▸ **Work task**
Please print every line from the one containing "trevormeier.com (957, 2371)" through the last line of the records below, exactly as written and nothing more.

▬▬▬

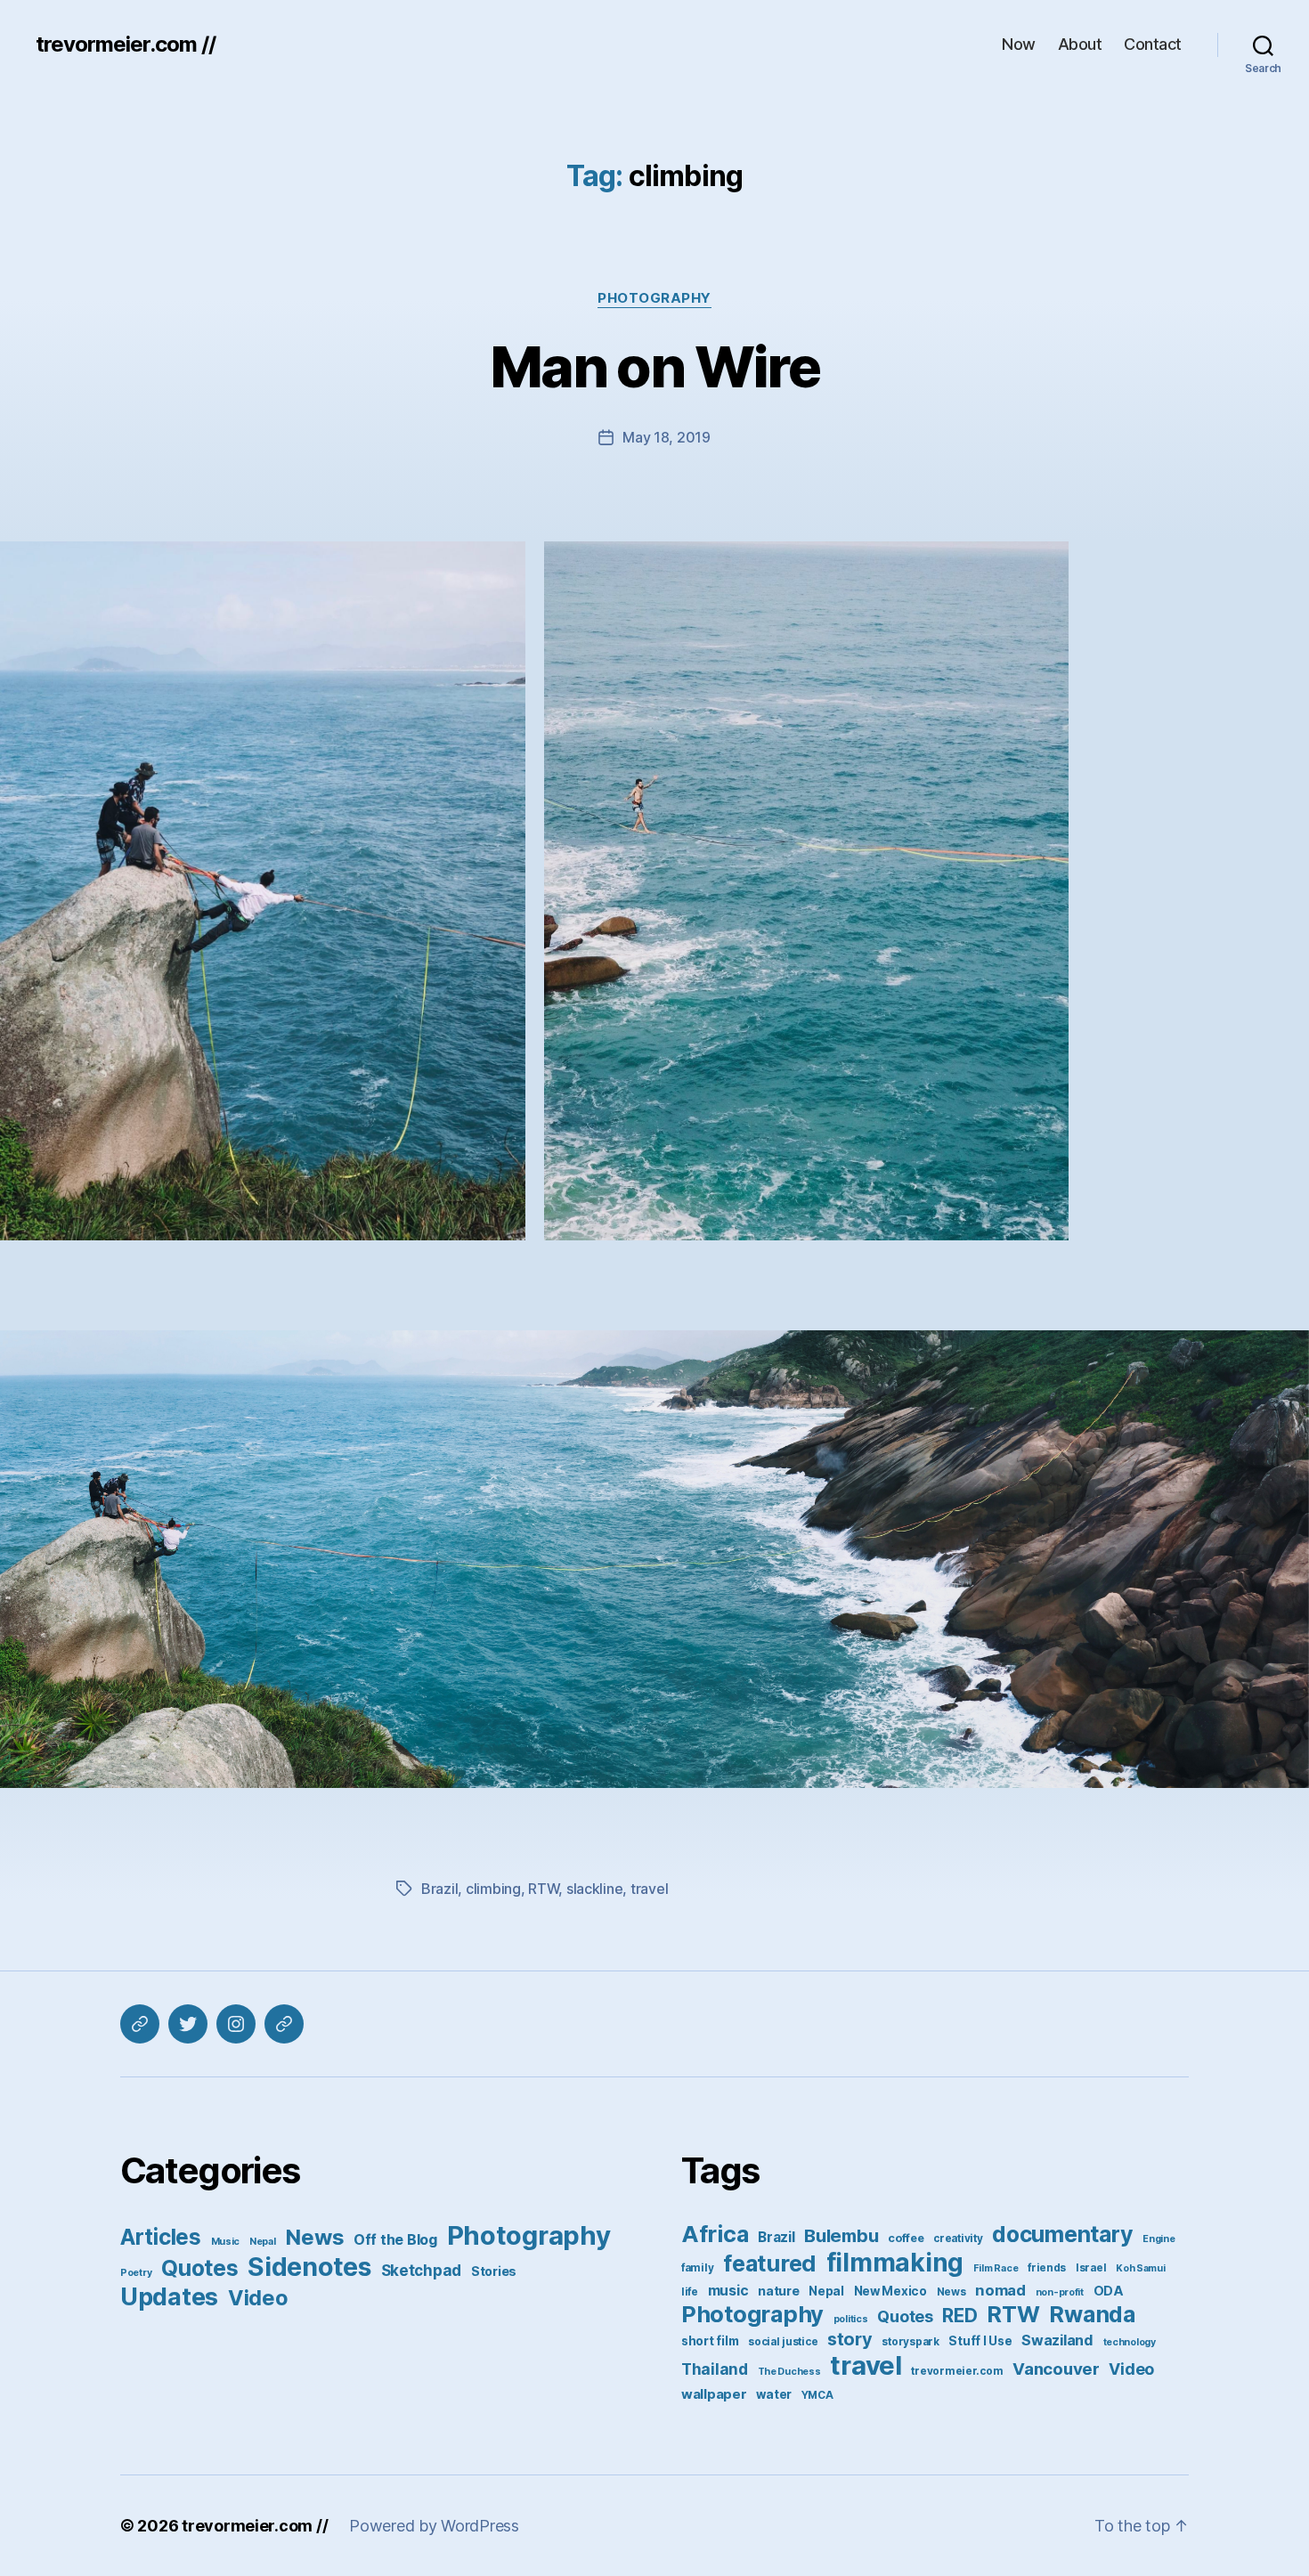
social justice (782, 2342)
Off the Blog (395, 2239)
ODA (1109, 2290)
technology (1129, 2342)
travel (649, 1888)
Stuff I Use (980, 2341)
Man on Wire (654, 366)
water (774, 2394)
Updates (169, 2296)
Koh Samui (1141, 2268)
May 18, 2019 (666, 437)
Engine (1158, 2239)
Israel (1091, 2268)
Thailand (714, 2369)
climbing (493, 1888)
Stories (493, 2271)
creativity (957, 2238)
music (728, 2290)
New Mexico (890, 2291)
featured (770, 2263)
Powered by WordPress (434, 2525)
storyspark (910, 2342)
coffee (905, 2238)
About (1080, 44)
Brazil (439, 1888)
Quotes (199, 2268)
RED (959, 2315)
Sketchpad (421, 2270)
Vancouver (1056, 2369)
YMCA (817, 2395)
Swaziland (1057, 2340)
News (314, 2237)
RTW (543, 1888)
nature (778, 2290)
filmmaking (894, 2262)
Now (1019, 44)
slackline (594, 1888)
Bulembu (841, 2235)
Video (258, 2298)
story (850, 2339)
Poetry (135, 2273)
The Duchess (789, 2371)
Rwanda (1091, 2314)
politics (850, 2319)
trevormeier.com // (125, 44)
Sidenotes (309, 2266)
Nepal (262, 2241)
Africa (714, 2233)
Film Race (996, 2268)
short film (709, 2341)
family (697, 2268)
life (689, 2292)
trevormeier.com (957, 2371)
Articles (160, 2236)
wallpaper (714, 2393)
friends (1047, 2268)
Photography (654, 298)
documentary (1062, 2234)
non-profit (1060, 2292)
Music (225, 2241)
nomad (1000, 2290)
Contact (1153, 44)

▬▬▬

▸ **Exercise response**
trevormeier.com (957, 2371)
Articles (160, 2236)
wallpaper (714, 2393)
friends (1047, 2268)
Photography (654, 298)
documentary (1062, 2234)
non-profit (1060, 2292)
Music (225, 2241)
nomad (1000, 2290)
Contact (1153, 44)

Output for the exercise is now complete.